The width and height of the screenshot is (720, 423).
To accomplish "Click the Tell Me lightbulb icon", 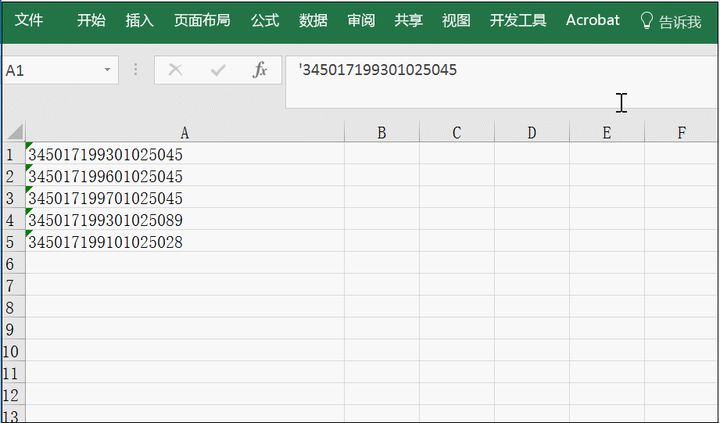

==

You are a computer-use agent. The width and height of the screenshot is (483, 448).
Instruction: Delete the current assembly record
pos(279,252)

WORK REQUEST: Copy out all lines of the listing where the word "height" appears.

TASK OUTPUT:
The width and height of the screenshot is (720, 423).
You are a computer-use agent. The width and height of the screenshot is (483, 448).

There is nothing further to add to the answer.